Minggu, 19 Desember 2010

Kutub Utara Tak Jauh Lagi

Dari Flam ke Gudvangen mengarungi Sognefjorden- fjord terpanjang di Norwegia
Lebih enam jam meninggalkan Oslo, setelah menempuh 350 km jalan berbukit-bukit ke arah barat laut ibukota Norwegia, bus yang kami tumpangi tiba di Flam. Desa kecil ini tak lagi terpencil sejak terowongan Laerdal sepanjang 24,5 km yang menembus pegunungan terjal dibuka pada November 2000. Kami turun tak jauh dari pelabuhan. Feri yang akan membawa kami berlayar menuju Gudvangen hanya sepelemparan batu jauhnya dari tempat kami makan siang.

> **Tantangan 1**
Tolong sunting catatan mulai dari baris yang memuat "This screenshot has" sampai akhir catatan dengan mengganti "screenshot" menjadi "gambar layar" tanpa mengubah bagian lain. Jangan sertakan gambar dalam jawaban.
Teks tentang perjalanan ke Flam tidak berhubungan dengan catatan.

> **Informasi Tersaji**
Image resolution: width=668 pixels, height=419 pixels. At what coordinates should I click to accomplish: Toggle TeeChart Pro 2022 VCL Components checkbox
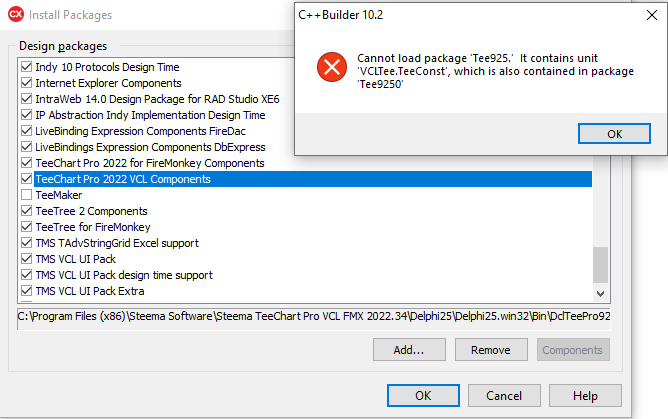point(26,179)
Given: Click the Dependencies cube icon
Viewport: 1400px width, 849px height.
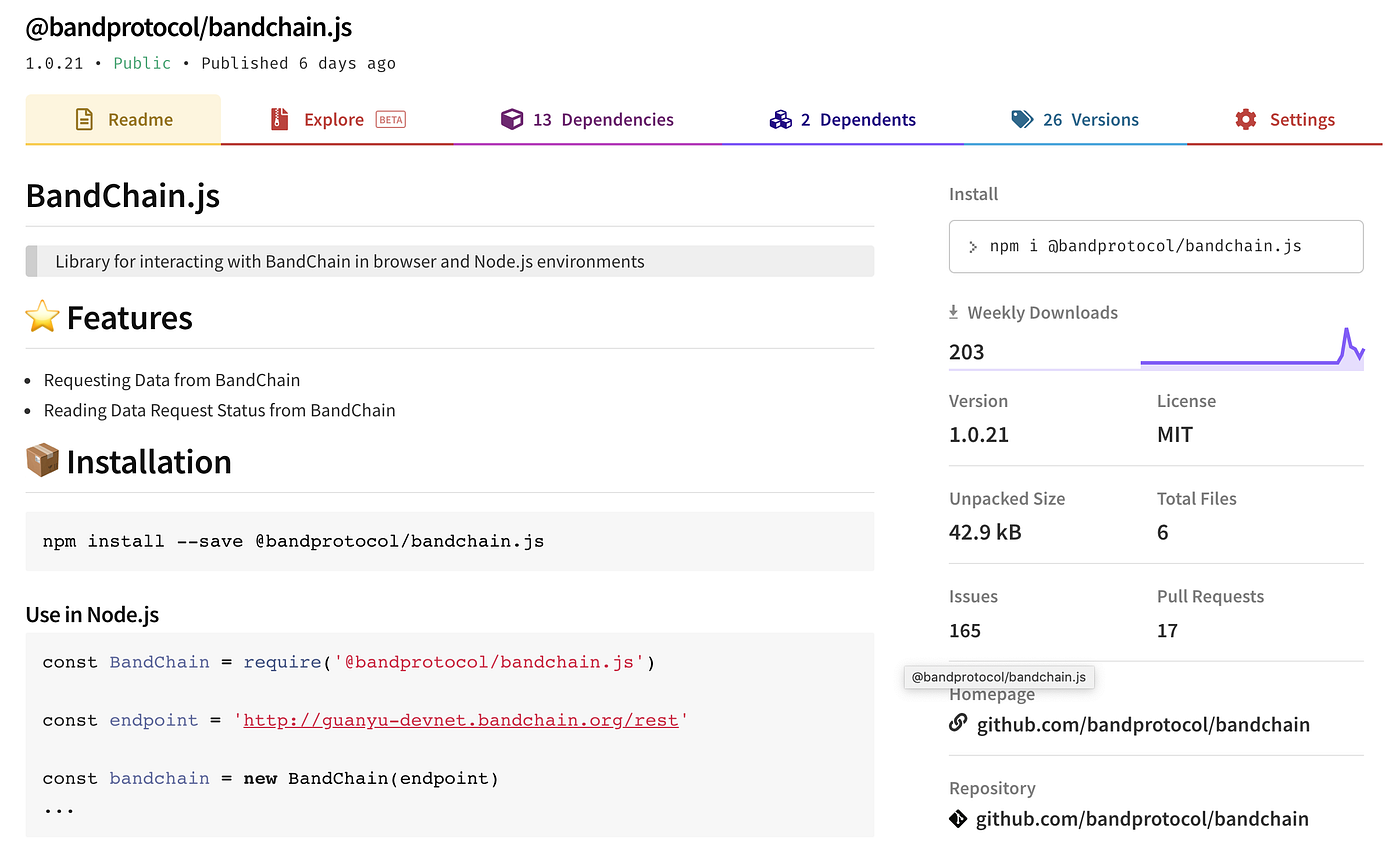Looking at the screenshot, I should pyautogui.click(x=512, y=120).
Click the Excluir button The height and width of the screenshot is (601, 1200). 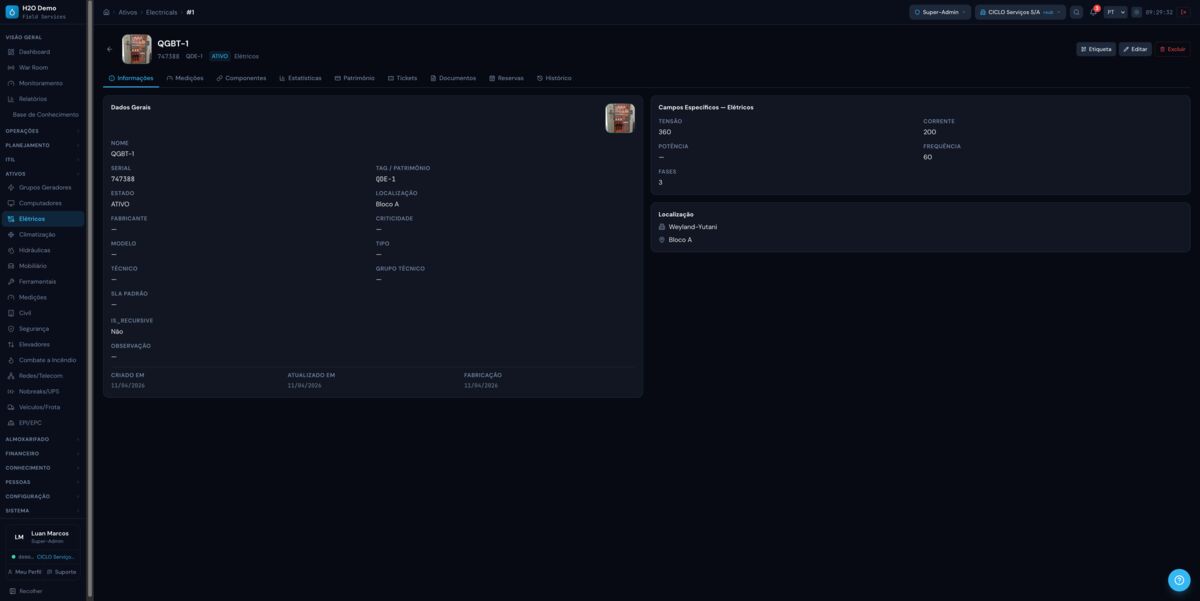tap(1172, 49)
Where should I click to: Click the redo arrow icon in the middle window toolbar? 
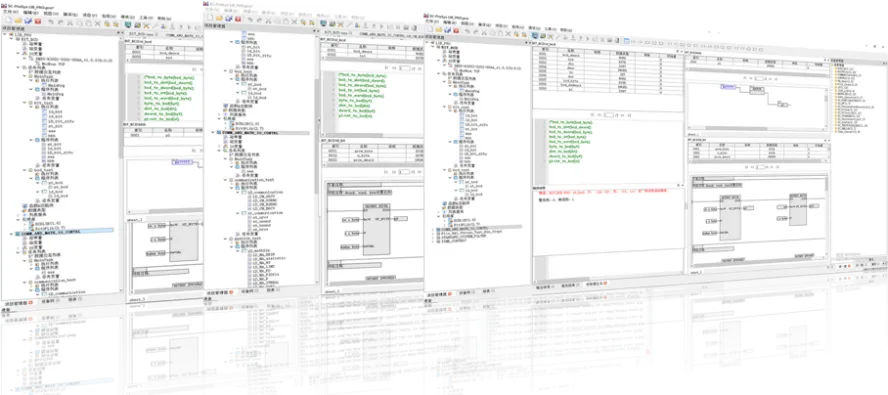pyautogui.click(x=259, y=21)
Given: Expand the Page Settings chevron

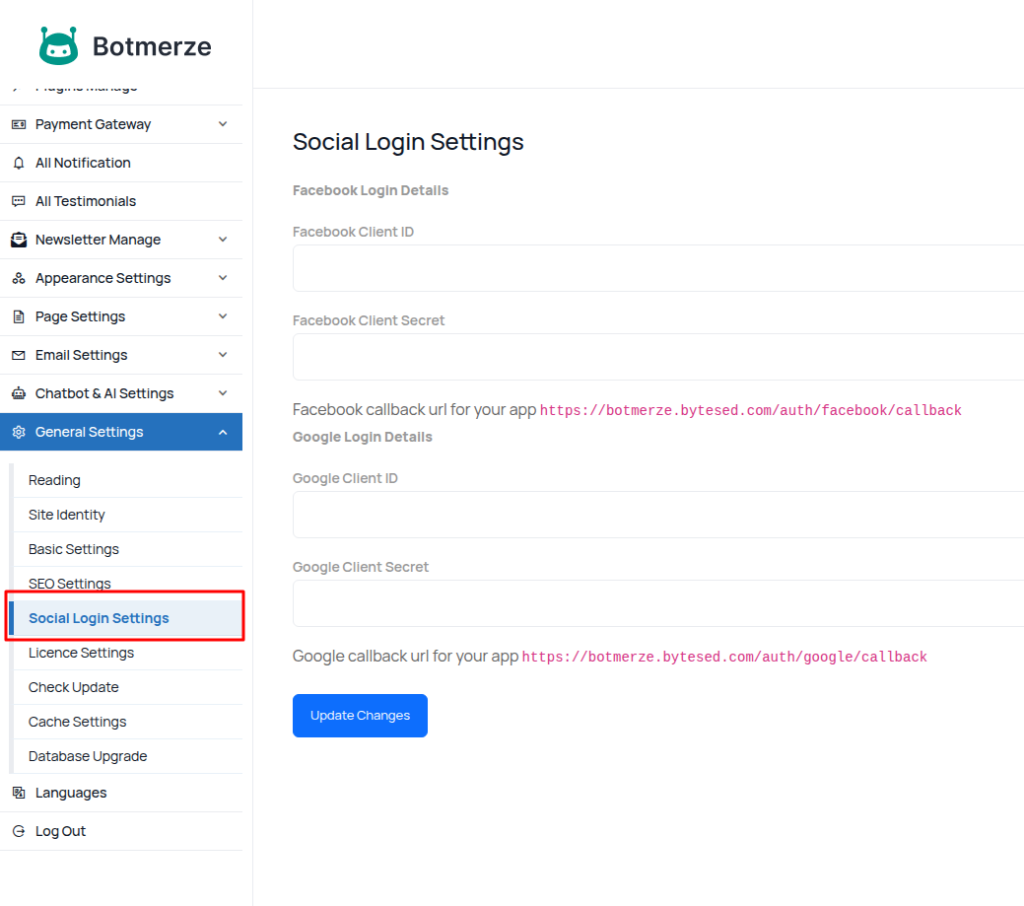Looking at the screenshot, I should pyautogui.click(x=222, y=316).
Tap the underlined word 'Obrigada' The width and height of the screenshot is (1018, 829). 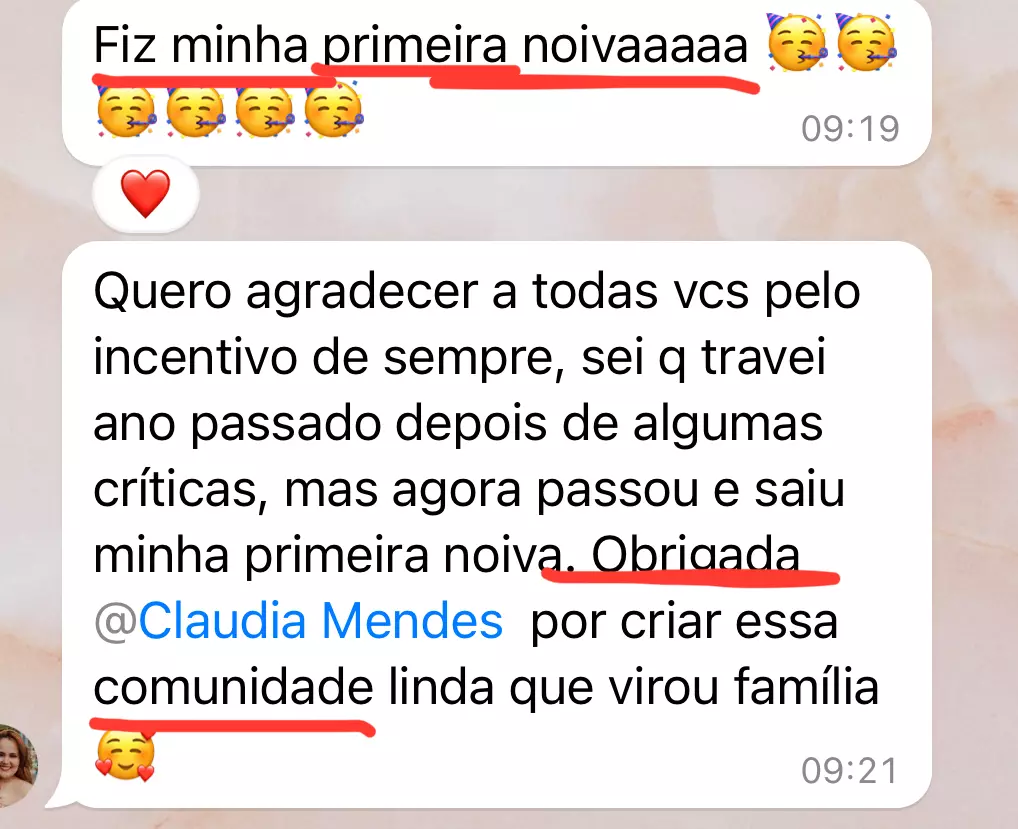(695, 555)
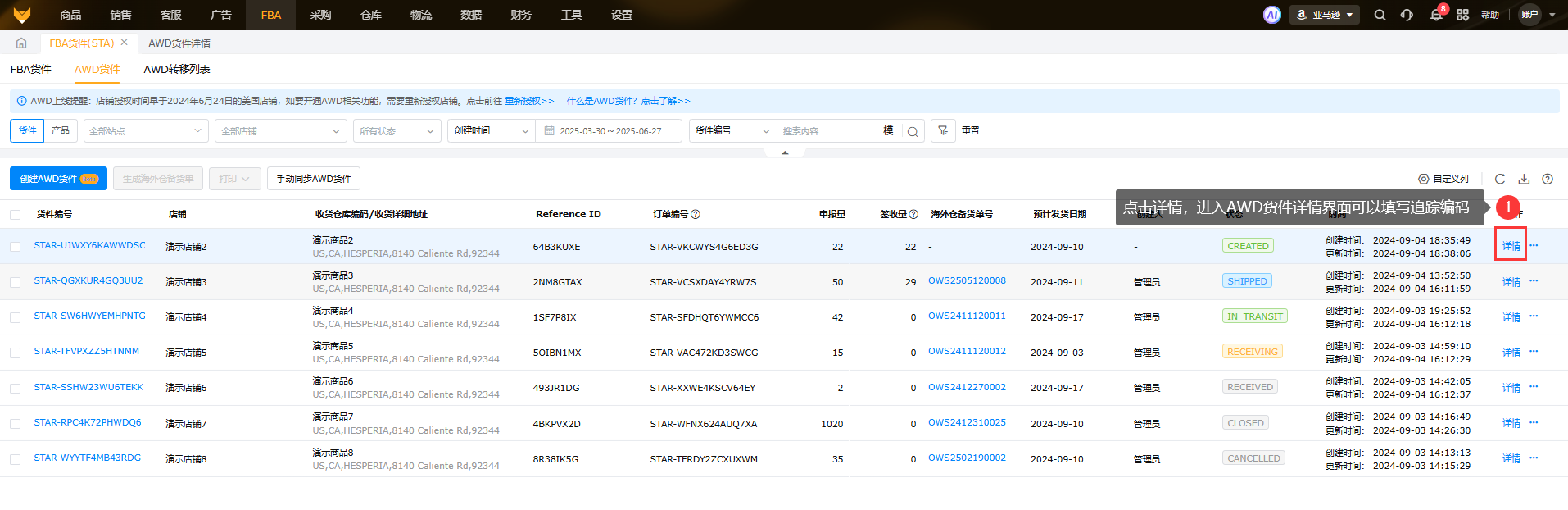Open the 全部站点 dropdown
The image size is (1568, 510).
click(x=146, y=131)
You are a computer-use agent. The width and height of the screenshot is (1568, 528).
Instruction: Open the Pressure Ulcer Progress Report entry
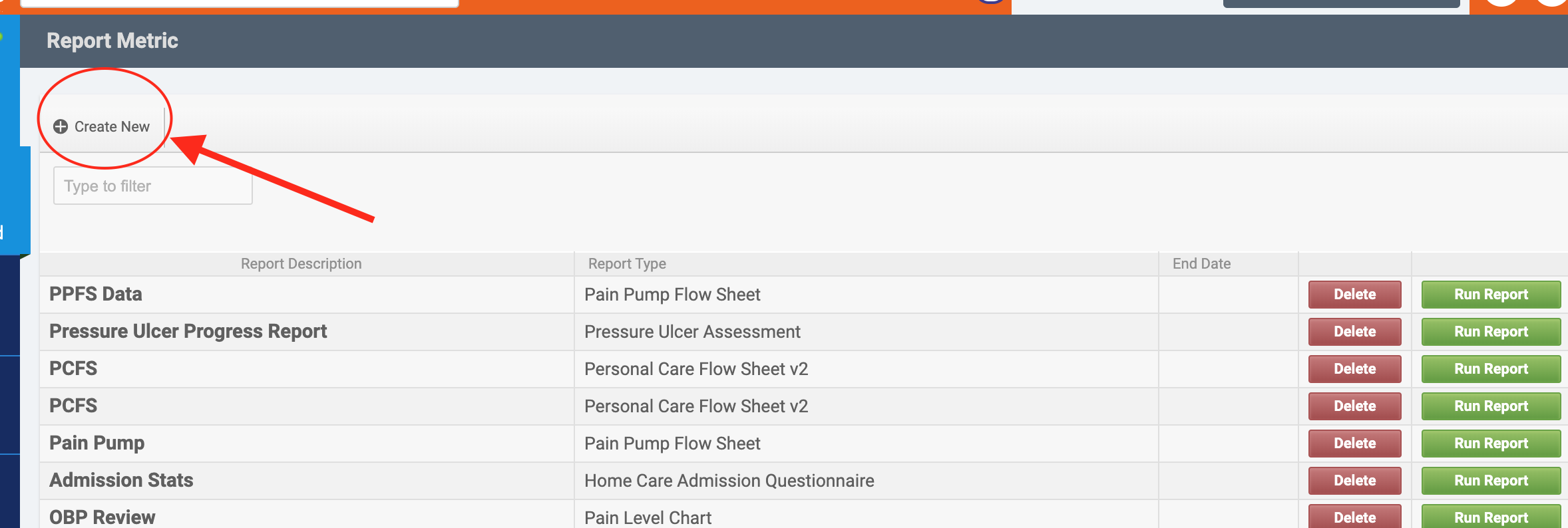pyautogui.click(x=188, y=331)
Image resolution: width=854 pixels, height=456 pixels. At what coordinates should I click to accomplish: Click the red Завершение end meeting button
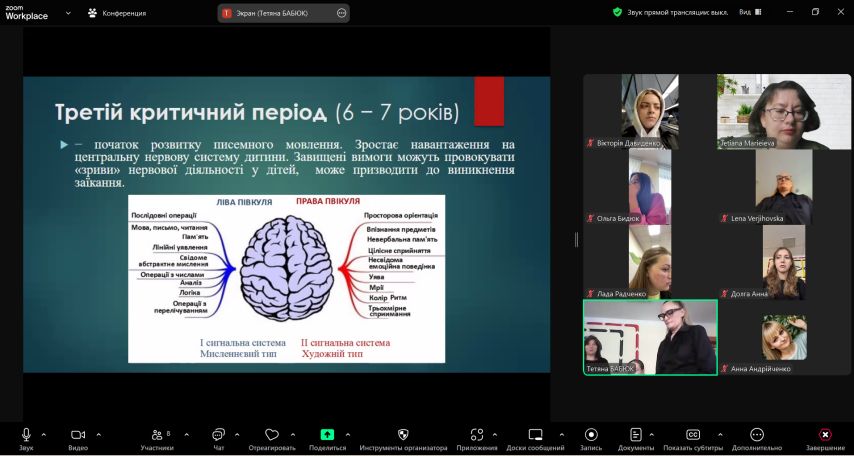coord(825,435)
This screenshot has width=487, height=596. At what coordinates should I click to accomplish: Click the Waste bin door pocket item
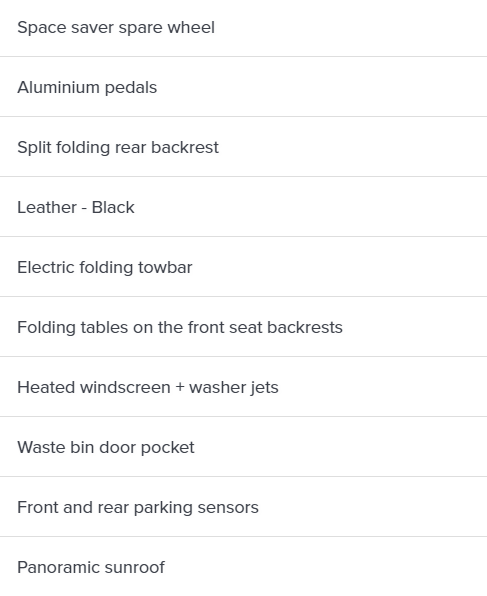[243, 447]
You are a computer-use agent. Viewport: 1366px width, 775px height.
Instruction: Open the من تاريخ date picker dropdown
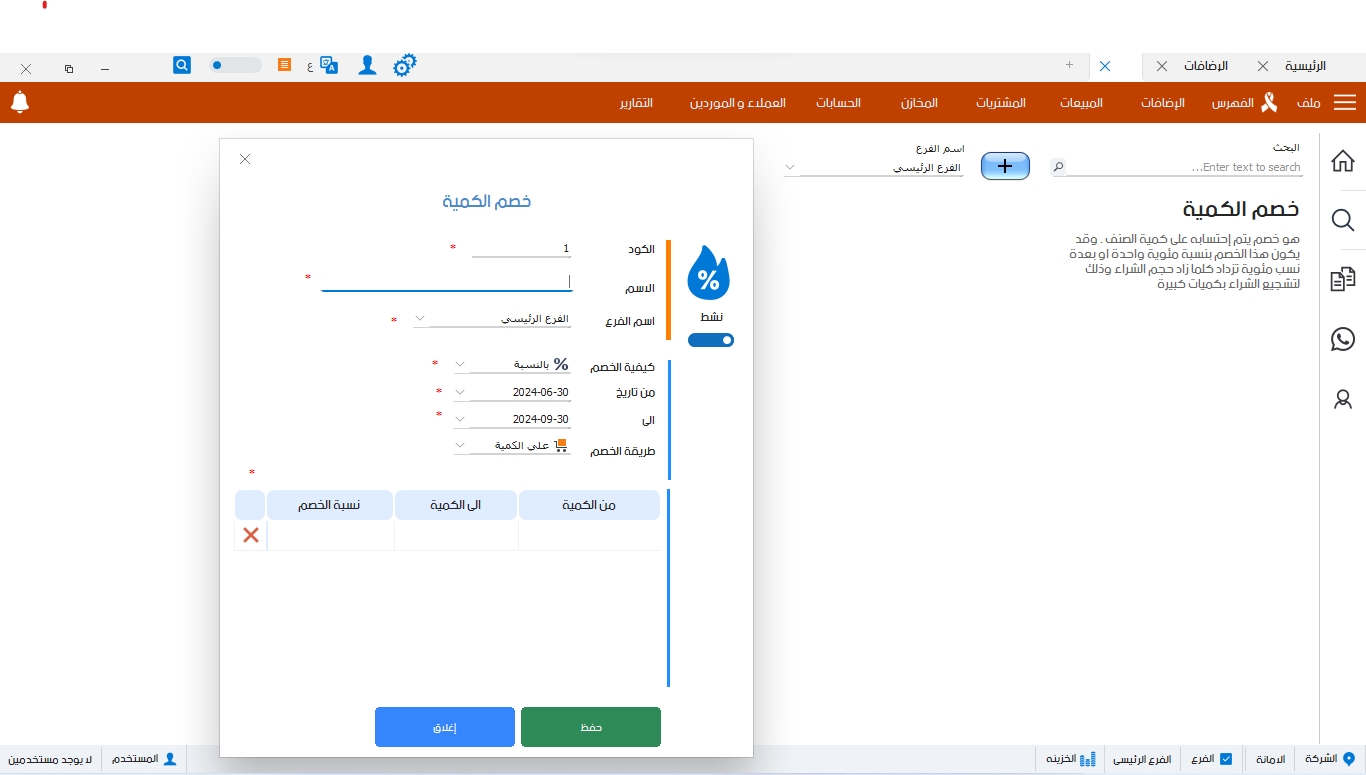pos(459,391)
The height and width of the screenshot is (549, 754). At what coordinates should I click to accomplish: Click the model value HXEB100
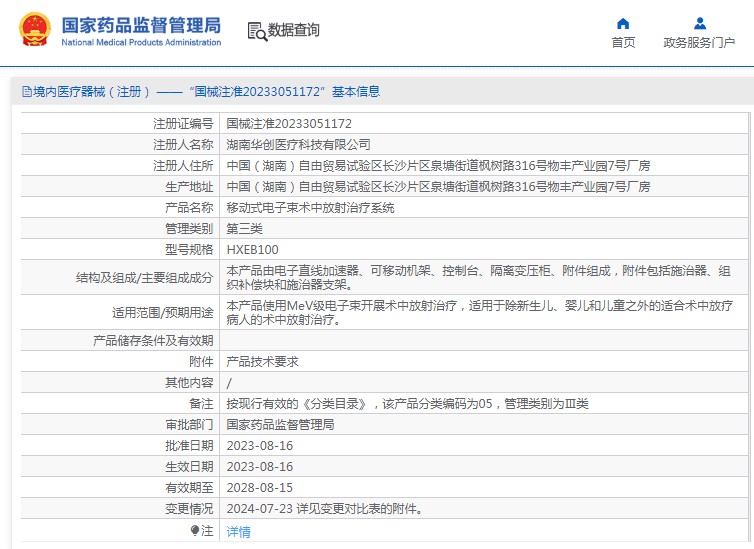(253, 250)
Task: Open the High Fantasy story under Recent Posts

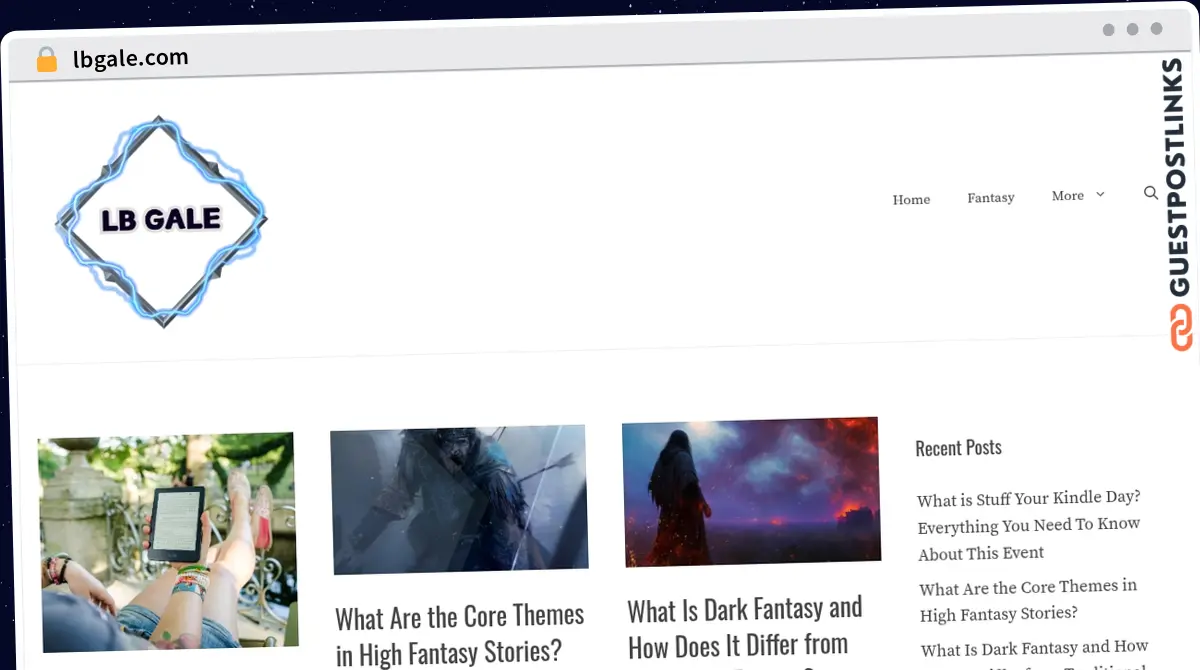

> **Tantangan 2**
Lanjutkan teks tentang perjalanan ke Flam, mulai setelah kalimat terakhirnya.

> **Jawaban Benar 1**
This gambar layar has width=487, height=596. At what coordinates should I click to accomplish: Click the Waste bin door pocket item
[243, 447]
You are a computer-use agent. Viewport: 1366px width, 775px height.
Instruction: Open the من تاريخ date picker dropdown
pos(459,391)
The height and width of the gambar layar is (549, 754). At what coordinates should I click to accomplish: Click the model value HXEB100
(253, 250)
Task: Open the High Fantasy story under Recent Posts

> **Jawaban Benar 2**
Keunikan alam Norwegia terkenal berkat fjord yang banyak terdapat di sini. Fjord adalah teluk sempit di antara tebing-tebing terjal yang keindahannya sungguh menakjubkan, mengingatkanku pada lagu terkenal How Great Thou Art (Betapa Agung Ciptaan-MU) yang berasal dari negeri Skandinavia ini. Fjord terbentuk secara unik melalui gletser (sungai es) yang prosesnya terjadi secara perlahan-lahan sejak zaman es (sekitar 110.000-13.000 SM). Sognefjorden adalah fjord sepanjang 206 km, merupakan yang terpanjang di negeri ini, dan sesaat lagi kami akan mengarunginya.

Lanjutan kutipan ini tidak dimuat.